+++ Selected passage +++

Is it possible to change our thinking and behavior? Leave bad habits behind? Resist evil and despair?
Yes.
Evidence of change is all around me. For some, change has come with maturity or wisdom gained from experience. Some literally kicked and screamed all the way to a new place in their life where change took them by surprise. Some are being changed through pain and suffering. Others are changing, but only after falling into the darkness of bitter despair.
Travis is one of them. Travis had fallen so deeply into the pit that he could never pull himself out. I believe that Jesus literally reached down into that pit to lift Travis upward. The circumstances in which Travis finds himself are grave. He is serving 20 years in a federal penitentiary without parole. Travis is in a place of shame but, face to face with his Savior, true freedom and dignity are being restored.
What follows is a letter from Travis:
Often, people ask, “Why did you throw everything away to pursue a life on drugs? You threw away your relationships with good friends. You threw away your good reputation. You threw away the respect of your family. You threw away everything that you ever worked hard for. Why?”
I have never been able to come up with a rational answer to these questions. Sin, I’ve figured out, is always irrational. Sin doesn’t consider the consequences. It just leads us to say, “I want more.” In my case, becoming addicted to meth was that sin that gave Satan a strong foothold in my life.

+++ Extracted information +++

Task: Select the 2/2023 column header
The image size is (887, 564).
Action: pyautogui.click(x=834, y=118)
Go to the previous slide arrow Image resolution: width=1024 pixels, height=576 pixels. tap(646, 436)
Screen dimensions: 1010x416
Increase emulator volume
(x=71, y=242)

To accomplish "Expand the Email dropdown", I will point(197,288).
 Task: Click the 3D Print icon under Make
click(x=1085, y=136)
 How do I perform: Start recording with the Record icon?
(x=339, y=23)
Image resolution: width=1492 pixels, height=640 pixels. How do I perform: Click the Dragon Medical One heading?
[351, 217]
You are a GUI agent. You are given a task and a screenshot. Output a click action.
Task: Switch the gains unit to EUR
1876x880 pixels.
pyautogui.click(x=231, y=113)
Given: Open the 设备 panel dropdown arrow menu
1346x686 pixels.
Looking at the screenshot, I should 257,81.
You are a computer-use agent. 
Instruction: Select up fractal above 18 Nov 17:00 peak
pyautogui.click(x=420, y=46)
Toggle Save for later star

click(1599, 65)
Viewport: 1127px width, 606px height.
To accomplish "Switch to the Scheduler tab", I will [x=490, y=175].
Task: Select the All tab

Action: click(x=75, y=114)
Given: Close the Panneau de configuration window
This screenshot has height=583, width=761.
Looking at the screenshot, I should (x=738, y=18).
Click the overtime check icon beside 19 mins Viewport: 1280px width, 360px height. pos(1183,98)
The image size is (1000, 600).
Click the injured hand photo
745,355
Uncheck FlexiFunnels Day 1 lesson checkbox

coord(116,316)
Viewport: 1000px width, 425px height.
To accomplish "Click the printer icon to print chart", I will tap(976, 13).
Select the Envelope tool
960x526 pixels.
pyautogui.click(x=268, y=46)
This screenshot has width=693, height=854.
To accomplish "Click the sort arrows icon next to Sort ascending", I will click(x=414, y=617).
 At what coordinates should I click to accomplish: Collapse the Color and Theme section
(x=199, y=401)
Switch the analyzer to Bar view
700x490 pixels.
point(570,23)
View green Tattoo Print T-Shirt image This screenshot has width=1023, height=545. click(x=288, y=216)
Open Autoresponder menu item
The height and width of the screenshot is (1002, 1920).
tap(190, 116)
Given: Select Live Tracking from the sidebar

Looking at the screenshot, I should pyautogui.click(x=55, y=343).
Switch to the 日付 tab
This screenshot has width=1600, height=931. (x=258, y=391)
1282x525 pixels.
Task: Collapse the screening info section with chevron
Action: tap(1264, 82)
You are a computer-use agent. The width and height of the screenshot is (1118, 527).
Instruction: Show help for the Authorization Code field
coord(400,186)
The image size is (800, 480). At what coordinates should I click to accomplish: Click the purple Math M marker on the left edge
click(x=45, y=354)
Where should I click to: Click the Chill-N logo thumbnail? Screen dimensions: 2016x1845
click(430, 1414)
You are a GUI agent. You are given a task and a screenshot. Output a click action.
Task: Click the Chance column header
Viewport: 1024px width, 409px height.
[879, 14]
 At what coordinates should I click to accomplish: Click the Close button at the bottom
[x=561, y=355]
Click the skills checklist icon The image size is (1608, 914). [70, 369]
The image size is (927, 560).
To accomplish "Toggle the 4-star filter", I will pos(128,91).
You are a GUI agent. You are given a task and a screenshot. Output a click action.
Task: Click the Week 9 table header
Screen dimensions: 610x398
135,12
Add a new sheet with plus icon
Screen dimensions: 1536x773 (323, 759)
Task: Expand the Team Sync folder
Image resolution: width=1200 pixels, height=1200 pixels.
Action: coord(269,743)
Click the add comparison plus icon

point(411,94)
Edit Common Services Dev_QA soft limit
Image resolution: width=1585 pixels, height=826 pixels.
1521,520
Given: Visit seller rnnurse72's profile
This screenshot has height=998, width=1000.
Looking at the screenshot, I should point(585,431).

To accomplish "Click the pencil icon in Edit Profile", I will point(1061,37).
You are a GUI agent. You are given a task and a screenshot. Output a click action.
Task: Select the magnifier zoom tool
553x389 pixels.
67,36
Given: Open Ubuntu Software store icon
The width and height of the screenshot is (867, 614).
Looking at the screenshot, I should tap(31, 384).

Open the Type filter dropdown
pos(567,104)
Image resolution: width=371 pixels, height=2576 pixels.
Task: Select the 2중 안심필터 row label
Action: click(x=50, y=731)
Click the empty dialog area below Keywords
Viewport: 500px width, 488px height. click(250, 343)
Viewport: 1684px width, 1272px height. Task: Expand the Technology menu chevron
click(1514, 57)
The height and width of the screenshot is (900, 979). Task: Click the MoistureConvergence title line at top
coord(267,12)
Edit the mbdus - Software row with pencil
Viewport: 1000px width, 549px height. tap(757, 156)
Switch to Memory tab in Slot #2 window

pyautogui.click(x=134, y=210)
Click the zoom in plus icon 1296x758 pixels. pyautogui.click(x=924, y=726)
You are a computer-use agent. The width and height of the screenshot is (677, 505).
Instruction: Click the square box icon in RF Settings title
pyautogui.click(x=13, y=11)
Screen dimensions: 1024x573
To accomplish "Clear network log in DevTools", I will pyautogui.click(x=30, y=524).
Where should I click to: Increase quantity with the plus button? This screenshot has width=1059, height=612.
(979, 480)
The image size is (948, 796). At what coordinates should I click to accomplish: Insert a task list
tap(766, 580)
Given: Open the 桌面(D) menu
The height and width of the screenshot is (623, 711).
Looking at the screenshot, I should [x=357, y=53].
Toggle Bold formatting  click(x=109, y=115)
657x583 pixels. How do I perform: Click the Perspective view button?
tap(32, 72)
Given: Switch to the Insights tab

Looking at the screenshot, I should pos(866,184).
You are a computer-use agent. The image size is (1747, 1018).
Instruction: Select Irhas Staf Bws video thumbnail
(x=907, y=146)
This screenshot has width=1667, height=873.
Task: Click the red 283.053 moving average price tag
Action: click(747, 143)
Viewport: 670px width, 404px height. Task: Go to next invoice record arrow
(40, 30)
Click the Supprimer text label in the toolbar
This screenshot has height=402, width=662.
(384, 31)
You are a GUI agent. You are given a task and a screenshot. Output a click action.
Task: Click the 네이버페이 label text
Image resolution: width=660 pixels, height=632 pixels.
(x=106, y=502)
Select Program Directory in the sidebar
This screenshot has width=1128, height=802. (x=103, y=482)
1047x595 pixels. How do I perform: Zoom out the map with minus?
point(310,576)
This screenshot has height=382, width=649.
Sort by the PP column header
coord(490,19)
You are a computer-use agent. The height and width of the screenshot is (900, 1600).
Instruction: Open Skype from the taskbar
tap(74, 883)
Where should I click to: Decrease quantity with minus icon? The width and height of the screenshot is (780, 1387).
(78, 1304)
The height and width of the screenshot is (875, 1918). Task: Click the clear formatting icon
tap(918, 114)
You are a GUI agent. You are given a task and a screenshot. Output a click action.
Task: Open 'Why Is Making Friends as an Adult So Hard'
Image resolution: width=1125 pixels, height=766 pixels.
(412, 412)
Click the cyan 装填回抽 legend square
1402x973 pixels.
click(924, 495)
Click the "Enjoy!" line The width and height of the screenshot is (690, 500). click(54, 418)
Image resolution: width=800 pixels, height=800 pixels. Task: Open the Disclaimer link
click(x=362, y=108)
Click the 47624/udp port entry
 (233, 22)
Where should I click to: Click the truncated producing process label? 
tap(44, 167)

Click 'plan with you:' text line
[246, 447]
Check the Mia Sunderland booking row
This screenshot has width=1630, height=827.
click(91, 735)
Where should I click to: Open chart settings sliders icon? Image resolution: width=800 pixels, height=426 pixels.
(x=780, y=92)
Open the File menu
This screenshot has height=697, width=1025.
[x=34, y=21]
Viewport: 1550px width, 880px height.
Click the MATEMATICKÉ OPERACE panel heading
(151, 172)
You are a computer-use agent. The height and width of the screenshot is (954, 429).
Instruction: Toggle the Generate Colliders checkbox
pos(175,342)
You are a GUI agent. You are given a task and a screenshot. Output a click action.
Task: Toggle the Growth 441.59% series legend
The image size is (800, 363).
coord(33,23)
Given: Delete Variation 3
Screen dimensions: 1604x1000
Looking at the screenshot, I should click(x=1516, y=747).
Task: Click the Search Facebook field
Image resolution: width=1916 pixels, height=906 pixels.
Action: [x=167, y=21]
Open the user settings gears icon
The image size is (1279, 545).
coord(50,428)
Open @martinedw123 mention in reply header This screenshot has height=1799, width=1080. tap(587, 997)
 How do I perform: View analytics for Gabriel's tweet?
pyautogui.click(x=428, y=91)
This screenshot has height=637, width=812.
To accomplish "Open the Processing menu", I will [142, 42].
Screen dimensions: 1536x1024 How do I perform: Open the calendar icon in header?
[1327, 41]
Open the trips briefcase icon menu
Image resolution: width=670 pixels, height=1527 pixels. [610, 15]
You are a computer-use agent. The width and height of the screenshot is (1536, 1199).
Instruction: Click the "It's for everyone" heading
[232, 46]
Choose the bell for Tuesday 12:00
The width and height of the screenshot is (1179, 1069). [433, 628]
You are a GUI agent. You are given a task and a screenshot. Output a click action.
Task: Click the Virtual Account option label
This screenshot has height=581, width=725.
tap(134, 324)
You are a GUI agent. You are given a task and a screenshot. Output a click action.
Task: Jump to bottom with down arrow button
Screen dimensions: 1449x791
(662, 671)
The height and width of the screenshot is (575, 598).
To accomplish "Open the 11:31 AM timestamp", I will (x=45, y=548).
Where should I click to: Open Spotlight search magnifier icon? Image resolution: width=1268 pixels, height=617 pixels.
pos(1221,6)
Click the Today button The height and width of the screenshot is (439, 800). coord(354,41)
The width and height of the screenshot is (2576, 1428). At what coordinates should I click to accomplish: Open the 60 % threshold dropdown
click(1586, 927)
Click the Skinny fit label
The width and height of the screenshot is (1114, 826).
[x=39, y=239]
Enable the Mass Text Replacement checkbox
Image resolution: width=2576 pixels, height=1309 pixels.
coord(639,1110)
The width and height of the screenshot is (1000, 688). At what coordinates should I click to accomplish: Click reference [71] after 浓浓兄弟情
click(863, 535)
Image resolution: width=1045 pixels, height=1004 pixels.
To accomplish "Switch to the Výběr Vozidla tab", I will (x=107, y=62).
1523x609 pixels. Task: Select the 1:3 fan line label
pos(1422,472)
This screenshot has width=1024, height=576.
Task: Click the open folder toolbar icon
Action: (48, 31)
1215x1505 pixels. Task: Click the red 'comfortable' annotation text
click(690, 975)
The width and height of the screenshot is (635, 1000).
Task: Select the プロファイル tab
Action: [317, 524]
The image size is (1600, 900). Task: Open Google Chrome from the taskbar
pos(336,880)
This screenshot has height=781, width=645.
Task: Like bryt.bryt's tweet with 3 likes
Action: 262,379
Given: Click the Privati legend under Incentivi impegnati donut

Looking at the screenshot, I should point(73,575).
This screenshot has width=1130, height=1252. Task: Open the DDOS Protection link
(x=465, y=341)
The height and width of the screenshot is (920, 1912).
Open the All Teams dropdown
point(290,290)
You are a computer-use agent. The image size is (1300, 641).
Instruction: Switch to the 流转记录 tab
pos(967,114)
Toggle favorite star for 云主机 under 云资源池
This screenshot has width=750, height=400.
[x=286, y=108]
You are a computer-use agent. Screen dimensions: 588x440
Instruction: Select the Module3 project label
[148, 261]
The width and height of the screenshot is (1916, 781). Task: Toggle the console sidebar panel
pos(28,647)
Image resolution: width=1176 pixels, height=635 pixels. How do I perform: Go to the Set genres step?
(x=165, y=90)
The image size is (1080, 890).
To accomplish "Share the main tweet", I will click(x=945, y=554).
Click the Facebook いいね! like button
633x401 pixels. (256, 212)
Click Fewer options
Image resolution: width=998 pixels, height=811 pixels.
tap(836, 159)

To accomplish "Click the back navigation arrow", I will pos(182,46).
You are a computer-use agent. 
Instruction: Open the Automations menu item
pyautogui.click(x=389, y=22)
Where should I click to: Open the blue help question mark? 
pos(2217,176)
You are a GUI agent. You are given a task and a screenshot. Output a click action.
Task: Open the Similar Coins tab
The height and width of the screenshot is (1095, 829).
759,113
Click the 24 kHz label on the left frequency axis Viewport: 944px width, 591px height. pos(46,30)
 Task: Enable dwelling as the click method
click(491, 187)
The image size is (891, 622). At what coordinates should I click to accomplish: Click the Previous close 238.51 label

+++

_Check your understanding_
**A)** According to the passage about change, how long is Travis's sentence in the federal penitentiary?
**B)** Continue the passage about change, picking up Travis's letter after its last sentence.
The rows that come after the passage about change are separate material.

_Responses_
**A)** Twenty years, without parole.

**B)**
I’ve come to see things a little more clearly today. In John 10:10, Jesus says, “The thief comes only to steal, kill and destroy.” Satan wants to steal my joy. He wants to steal my freedom. He wants to kill and destroy everything that makes my life worth living: my relationships, my peace, my sanity. He will use any means: deception, lying, and false promises to keep me from enjoy God’s plan for my life.
When I was enslaved to my sin of addiction it was evident that something was wrong with me. Not everyone noticed, however, because I put on a good mask. But, my life was full of filthiness. My thoughts, speech, conduct, and even my house was filthy. I would find a lewd or filthy element in any situation.
Satan was working to steal my morals, relationships, will, and dignity. In the end, Satan wanted my life.
Once I started doing meth, I experienced dreams and visions. While driving on a particular curve into town, I imagined taking my own life. Perhaps, I thought, it would relieve the pain I was experiencing.
I didn’t like the person I had become. A couple of girlfriends tried to help get me sober. One helped me escape to her family’s cabin. She would help me detox and get sober. I would sleep, eat, and begin to act normal… only to return to my habit five days later when I got home. Another girl begged me to get sober. She wanted my family to help. I said, “No!” How could I face the people that had raised me so well? The last thing I wanted to do was admit I was a failure. I thought I could do it on my own.”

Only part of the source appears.